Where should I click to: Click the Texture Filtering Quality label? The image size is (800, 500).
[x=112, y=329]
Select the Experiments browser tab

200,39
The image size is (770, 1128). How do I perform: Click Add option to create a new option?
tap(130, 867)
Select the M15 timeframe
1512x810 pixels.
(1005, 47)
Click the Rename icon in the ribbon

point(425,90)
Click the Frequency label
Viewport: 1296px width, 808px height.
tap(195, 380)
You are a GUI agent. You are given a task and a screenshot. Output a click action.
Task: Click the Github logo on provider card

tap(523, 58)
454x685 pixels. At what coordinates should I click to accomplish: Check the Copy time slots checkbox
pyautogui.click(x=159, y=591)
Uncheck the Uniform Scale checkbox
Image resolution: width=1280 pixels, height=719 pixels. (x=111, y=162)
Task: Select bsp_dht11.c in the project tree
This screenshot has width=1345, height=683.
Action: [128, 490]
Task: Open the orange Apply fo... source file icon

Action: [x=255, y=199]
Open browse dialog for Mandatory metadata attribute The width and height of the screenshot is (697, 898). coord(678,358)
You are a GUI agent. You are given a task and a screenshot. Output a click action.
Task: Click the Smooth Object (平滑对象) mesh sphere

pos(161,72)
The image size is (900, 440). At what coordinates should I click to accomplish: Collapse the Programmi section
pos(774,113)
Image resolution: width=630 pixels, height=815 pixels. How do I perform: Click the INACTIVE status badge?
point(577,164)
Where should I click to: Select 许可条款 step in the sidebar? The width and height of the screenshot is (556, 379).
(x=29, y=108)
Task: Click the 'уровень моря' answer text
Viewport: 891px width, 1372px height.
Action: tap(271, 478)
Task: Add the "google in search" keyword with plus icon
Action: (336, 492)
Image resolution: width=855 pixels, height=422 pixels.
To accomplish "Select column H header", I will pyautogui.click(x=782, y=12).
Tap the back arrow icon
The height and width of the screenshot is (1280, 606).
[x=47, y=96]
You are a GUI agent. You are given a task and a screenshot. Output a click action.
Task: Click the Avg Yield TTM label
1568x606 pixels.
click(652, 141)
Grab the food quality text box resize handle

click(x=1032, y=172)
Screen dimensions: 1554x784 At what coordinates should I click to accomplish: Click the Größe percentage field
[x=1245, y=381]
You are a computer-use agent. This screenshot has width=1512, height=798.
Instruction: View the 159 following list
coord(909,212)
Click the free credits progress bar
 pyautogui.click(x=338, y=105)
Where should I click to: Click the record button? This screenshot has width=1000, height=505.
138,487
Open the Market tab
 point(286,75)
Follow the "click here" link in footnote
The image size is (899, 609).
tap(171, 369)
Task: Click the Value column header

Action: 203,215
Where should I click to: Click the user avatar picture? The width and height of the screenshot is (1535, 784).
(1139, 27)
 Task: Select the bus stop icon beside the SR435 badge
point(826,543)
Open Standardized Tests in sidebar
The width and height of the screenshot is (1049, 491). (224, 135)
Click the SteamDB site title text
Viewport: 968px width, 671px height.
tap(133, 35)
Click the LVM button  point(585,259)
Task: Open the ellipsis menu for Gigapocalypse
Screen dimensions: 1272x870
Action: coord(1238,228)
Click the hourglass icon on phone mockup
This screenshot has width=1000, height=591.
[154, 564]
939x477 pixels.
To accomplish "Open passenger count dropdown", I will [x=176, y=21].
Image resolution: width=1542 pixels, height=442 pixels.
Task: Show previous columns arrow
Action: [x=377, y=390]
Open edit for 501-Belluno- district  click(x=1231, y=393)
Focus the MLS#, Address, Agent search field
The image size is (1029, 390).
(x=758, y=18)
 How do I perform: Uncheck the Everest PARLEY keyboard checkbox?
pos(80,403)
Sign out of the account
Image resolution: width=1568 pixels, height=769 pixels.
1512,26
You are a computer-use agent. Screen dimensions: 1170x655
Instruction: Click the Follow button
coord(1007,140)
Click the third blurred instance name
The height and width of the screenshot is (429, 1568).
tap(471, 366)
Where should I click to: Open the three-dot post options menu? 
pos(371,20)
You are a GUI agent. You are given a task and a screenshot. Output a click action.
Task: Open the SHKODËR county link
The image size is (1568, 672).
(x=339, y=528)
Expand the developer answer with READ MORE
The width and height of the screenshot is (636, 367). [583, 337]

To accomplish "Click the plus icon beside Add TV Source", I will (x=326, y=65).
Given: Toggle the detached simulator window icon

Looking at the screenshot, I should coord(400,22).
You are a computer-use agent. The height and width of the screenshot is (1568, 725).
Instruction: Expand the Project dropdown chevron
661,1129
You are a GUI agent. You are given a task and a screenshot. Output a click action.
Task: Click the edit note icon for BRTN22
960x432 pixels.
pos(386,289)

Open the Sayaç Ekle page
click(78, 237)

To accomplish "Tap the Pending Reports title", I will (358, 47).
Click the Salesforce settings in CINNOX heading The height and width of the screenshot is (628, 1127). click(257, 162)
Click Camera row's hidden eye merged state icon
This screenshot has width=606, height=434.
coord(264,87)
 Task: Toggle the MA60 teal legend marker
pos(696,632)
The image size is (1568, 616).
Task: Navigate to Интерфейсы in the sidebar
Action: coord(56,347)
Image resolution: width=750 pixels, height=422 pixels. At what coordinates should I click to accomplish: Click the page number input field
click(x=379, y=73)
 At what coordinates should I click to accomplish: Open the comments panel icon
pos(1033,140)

################

# [WHAT YOU NEED TO DO]
From the first line to the last, return the data exactly as written.

# [YOUR RESPONSE]
Where should I click to: Click the Texture Filtering Quality label? The image size is (800, 500).
[x=112, y=329]
Select the Experiments browser tab

200,39
The image size is (770, 1128). How do I perform: Click Add option to create a new option?
tap(130, 867)
Select the M15 timeframe
1512x810 pixels.
(1005, 47)
Click the Rename icon in the ribbon

point(425,90)
Click the Frequency label
Viewport: 1296px width, 808px height.
tap(195, 380)
You are a GUI agent. You are given a task and a screenshot. Output a click action.
Task: Click the Github logo on provider card

tap(523, 58)
454x685 pixels. At what coordinates should I click to accomplish: Check the Copy time slots checkbox
pyautogui.click(x=159, y=591)
Uncheck the Uniform Scale checkbox
Image resolution: width=1280 pixels, height=719 pixels. (x=111, y=162)
Task: Select bsp_dht11.c in the project tree
This screenshot has width=1345, height=683.
Action: [128, 490]
Task: Open the orange Apply fo... source file icon

Action: [x=255, y=199]
Open browse dialog for Mandatory metadata attribute The width and height of the screenshot is (697, 898). coord(678,358)
You are a GUI agent. You are given a task and a screenshot. Output a click action.
Task: Click the Smooth Object (平滑对象) mesh sphere

pos(161,72)
The image size is (900, 440). At what coordinates should I click to accomplish: Collapse the Programmi section
pos(774,113)
Image resolution: width=630 pixels, height=815 pixels. How do I perform: Click the INACTIVE status badge?
point(577,164)
Where should I click to: Select 许可条款 step in the sidebar? The width and height of the screenshot is (556, 379).
(x=29, y=108)
Task: Click the 'уровень моря' answer text
Viewport: 891px width, 1372px height.
Action: tap(271, 478)
Task: Add the "google in search" keyword with plus icon
Action: (336, 492)
Image resolution: width=855 pixels, height=422 pixels.
To accomplish "Select column H header", I will pyautogui.click(x=782, y=12).
Tap the back arrow icon
The height and width of the screenshot is (1280, 606).
[x=47, y=96]
You are a GUI agent. You are given a task and a screenshot. Output a click action.
Task: Click the Avg Yield TTM label
1568x606 pixels.
click(652, 141)
Grab the food quality text box resize handle

click(x=1032, y=172)
Screen dimensions: 1554x784 At what coordinates should I click to accomplish: Click the Größe percentage field
[x=1245, y=381]
You are a computer-use agent. This screenshot has width=1512, height=798.
Instruction: View the 159 following list
coord(909,212)
Click the free credits progress bar
 pyautogui.click(x=338, y=105)
Where should I click to: Click the record button? This screenshot has width=1000, height=505.
138,487
Open the Market tab
 point(286,75)
Follow the "click here" link in footnote
The image size is (899, 609).
tap(171, 369)
Task: Click the Value column header

Action: 203,215
Where should I click to: Click the user avatar picture? The width and height of the screenshot is (1535, 784).
(1139, 27)
 Task: Select the bus stop icon beside the SR435 badge
point(826,543)
Open Standardized Tests in sidebar
The width and height of the screenshot is (1049, 491). (224, 135)
Click the SteamDB site title text
Viewport: 968px width, 671px height.
tap(133, 35)
Click the LVM button  point(585,259)
Task: Open the ellipsis menu for Gigapocalypse
Screen dimensions: 1272x870
Action: coord(1238,228)
Click the hourglass icon on phone mockup
This screenshot has width=1000, height=591.
[154, 564]
939x477 pixels.
To accomplish "Open passenger count dropdown", I will [x=176, y=21].
Image resolution: width=1542 pixels, height=442 pixels.
Task: Show previous columns arrow
Action: [x=377, y=390]
Open edit for 501-Belluno- district  click(x=1231, y=393)
Focus the MLS#, Address, Agent search field
The image size is (1029, 390).
(x=758, y=18)
 How do I perform: Uncheck the Everest PARLEY keyboard checkbox?
pos(80,403)
Sign out of the account
Image resolution: width=1568 pixels, height=769 pixels.
1512,26
You are a computer-use agent. Screen dimensions: 1170x655
Instruction: Click the Follow button
coord(1007,140)
Click the third blurred instance name
The height and width of the screenshot is (429, 1568).
tap(471, 366)
Where should I click to: Open the three-dot post options menu? 
pos(371,20)
You are a GUI agent. You are given a task and a screenshot. Output a click action.
Task: Open the SHKODËR county link
The image size is (1568, 672).
(x=339, y=528)
Expand the developer answer with READ MORE
The width and height of the screenshot is (636, 367). [583, 337]

To accomplish "Click the plus icon beside Add TV Source", I will (x=326, y=65).
Given: Toggle the detached simulator window icon

Looking at the screenshot, I should coord(400,22).
You are a computer-use agent. The height and width of the screenshot is (1568, 725).
Instruction: Expand the Project dropdown chevron
661,1129
You are a GUI agent. You are given a task and a screenshot. Output a click action.
Task: Click the edit note icon for BRTN22
960x432 pixels.
pos(386,289)

Open the Sayaç Ekle page
click(78, 237)

To accomplish "Tap the Pending Reports title", I will (358, 47).
Click the Salesforce settings in CINNOX heading The height and width of the screenshot is (628, 1127). click(257, 162)
Click Camera row's hidden eye merged state icon
This screenshot has width=606, height=434.
coord(264,87)
 Task: Toggle the MA60 teal legend marker
pos(696,632)
The image size is (1568, 616).
Task: Navigate to Интерфейсы in the sidebar
Action: coord(56,347)
Image resolution: width=750 pixels, height=422 pixels. At what coordinates should I click to accomplish: Click the page number input field
click(x=379, y=73)
 At what coordinates should I click to accomplish: Open the comments panel icon
pos(1033,140)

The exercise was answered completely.